- [THE TASK] Convert every line of the records below into a Markdown table with the columns Row and Line. Number the lines in order and leave out any blank ones.

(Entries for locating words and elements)
━━━━

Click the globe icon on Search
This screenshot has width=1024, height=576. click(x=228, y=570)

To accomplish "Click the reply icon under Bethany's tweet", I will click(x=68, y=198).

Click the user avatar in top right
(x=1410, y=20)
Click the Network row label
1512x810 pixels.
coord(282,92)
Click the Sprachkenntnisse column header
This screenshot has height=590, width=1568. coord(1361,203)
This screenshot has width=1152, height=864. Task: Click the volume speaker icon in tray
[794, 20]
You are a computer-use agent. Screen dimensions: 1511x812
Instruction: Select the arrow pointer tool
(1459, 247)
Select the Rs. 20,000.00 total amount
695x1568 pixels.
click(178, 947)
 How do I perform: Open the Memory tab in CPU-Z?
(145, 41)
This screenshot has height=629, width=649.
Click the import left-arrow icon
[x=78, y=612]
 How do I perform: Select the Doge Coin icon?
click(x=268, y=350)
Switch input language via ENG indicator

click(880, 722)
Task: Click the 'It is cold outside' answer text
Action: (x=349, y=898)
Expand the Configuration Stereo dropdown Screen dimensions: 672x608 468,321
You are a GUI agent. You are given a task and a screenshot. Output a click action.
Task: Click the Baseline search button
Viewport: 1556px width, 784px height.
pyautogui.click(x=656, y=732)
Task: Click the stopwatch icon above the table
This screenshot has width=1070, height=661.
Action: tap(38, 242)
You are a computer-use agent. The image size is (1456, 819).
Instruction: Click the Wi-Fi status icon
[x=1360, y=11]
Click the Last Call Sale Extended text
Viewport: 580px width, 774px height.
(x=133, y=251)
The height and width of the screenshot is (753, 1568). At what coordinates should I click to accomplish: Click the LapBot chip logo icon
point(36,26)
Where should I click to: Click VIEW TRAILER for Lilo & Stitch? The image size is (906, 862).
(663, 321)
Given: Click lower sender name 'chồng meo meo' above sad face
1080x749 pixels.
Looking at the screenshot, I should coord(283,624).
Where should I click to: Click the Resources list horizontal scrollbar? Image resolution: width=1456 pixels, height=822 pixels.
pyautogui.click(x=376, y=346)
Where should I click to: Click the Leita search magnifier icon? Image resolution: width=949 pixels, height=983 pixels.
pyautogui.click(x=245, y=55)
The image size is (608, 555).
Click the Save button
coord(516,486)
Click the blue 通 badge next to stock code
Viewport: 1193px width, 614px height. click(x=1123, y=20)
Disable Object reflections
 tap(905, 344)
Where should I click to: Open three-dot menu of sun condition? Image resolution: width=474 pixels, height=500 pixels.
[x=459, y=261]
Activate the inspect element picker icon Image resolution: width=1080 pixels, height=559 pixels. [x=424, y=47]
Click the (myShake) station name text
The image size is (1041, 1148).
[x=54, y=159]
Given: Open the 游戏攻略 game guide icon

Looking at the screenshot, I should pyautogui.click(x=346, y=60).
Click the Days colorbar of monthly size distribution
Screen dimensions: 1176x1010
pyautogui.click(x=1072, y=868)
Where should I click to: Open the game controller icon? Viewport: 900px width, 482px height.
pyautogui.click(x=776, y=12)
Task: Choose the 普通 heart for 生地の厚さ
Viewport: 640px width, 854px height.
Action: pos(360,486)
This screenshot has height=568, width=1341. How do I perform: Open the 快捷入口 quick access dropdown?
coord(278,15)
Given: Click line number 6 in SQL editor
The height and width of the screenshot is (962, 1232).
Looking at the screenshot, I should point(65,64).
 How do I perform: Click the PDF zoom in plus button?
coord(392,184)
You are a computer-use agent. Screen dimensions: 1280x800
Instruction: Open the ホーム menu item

━━━━

- [COMPLETED TASK]
| Row | Line |
|---|---|
| 1 | Click the globe icon on Search |
| 2 | This screenshot has width=1024, height=576. click(x=228, y=570) |
| 3 | To accomplish "Click the reply icon under Bethany's tweet", I will click(x=68, y=198). |
| 4 | Click the user avatar in top right |
| 5 | (x=1410, y=20) |
| 6 | Click the Network row label |
| 7 | 1512x810 pixels. |
| 8 | coord(282,92) |
| 9 | Click the Sprachkenntnisse column header |
| 10 | This screenshot has height=590, width=1568. coord(1361,203) |
| 11 | This screenshot has width=1152, height=864. Task: Click the volume speaker icon in tray |
| 12 | [794, 20] |
| 13 | You are a computer-use agent. Screen dimensions: 1511x812 |
| 14 | Instruction: Select the arrow pointer tool |
| 15 | (1459, 247) |
| 16 | Select the Rs. 20,000.00 total amount |
| 17 | 695x1568 pixels. |
| 18 | click(178, 947) |
| 19 |  How do I perform: Open the Memory tab in CPU-Z? |
| 20 | (145, 41) |
| 21 | This screenshot has height=629, width=649. |
| 22 | Click the import left-arrow icon |
| 23 | [x=78, y=612] |
| 24 |  How do I perform: Select the Doge Coin icon? |
| 25 | click(x=268, y=350) |
| 26 | Switch input language via ENG indicator |
| 27 | click(880, 722) |
| 28 | Task: Click the 'It is cold outside' answer text |
| 29 | Action: (x=349, y=898) |
| 30 | Expand the Configuration Stereo dropdown Screen dimensions: 672x608 468,321 |
| 31 | You are a GUI agent. You are given a task and a screenshot. Output a click action. |
| 32 | Task: Click the Baseline search button |
| 33 | Viewport: 1556px width, 784px height. |
| 34 | pyautogui.click(x=656, y=732) |
| 35 | Task: Click the stopwatch icon above the table |
| 36 | This screenshot has width=1070, height=661. |
| 37 | Action: tap(38, 242) |
| 38 | You are a computer-use agent. The image size is (1456, 819). |
| 39 | Instruction: Click the Wi-Fi status icon |
| 40 | [x=1360, y=11] |
| 41 | Click the Last Call Sale Extended text |
| 42 | Viewport: 580px width, 774px height. |
| 43 | (x=133, y=251) |
| 44 | The height and width of the screenshot is (753, 1568). At what coordinates should I click to accomplish: Click the LapBot chip logo icon |
| 45 | point(36,26) |
| 46 | Where should I click to: Click VIEW TRAILER for Lilo & Stitch? The image size is (906, 862). |
| 47 | (663, 321) |
| 48 | Given: Click lower sender name 'chồng meo meo' above sad face |
| 49 | 1080x749 pixels. |
| 50 | Looking at the screenshot, I should coord(283,624). |
| 51 | Where should I click to: Click the Resources list horizontal scrollbar? Image resolution: width=1456 pixels, height=822 pixels. |
| 52 | pyautogui.click(x=376, y=346) |
| 53 | Where should I click to: Click the Leita search magnifier icon? Image resolution: width=949 pixels, height=983 pixels. |
| 54 | pyautogui.click(x=245, y=55) |
| 55 | The image size is (608, 555). |
| 56 | Click the Save button |
| 57 | coord(516,486) |
| 58 | Click the blue 通 badge next to stock code |
| 59 | Viewport: 1193px width, 614px height. click(x=1123, y=20) |
| 60 | Disable Object reflections |
| 61 |  tap(905, 344) |
| 62 | Where should I click to: Open three-dot menu of sun condition? Image resolution: width=474 pixels, height=500 pixels. |
| 63 | [x=459, y=261] |
| 64 | Activate the inspect element picker icon Image resolution: width=1080 pixels, height=559 pixels. [x=424, y=47] |
| 65 | Click the (myShake) station name text |
| 66 | The image size is (1041, 1148). |
| 67 | [x=54, y=159] |
| 68 | Given: Open the 游戏攻略 game guide icon |
| 69 | Looking at the screenshot, I should pyautogui.click(x=346, y=60). |
| 70 | Click the Days colorbar of monthly size distribution |
| 71 | Screen dimensions: 1176x1010 |
| 72 | pyautogui.click(x=1072, y=868) |
| 73 | Where should I click to: Open the game controller icon? Viewport: 900px width, 482px height. |
| 74 | pyautogui.click(x=776, y=12) |
| 75 | Task: Choose the 普通 heart for 生地の厚さ |
| 76 | Viewport: 640px width, 854px height. |
| 77 | Action: pos(360,486) |
| 78 | This screenshot has height=568, width=1341. How do I perform: Open the 快捷入口 quick access dropdown? |
| 79 | coord(278,15) |
| 80 | Given: Click line number 6 in SQL editor |
| 81 | The height and width of the screenshot is (962, 1232). |
| 82 | Looking at the screenshot, I should point(65,64). |
| 83 |  How do I perform: Click the PDF zoom in plus button? |
| 84 | coord(392,184) |
| 85 | You are a computer-use agent. Screen dimensions: 1280x800 |
| 86 | Instruction: Open the ホーム menu item |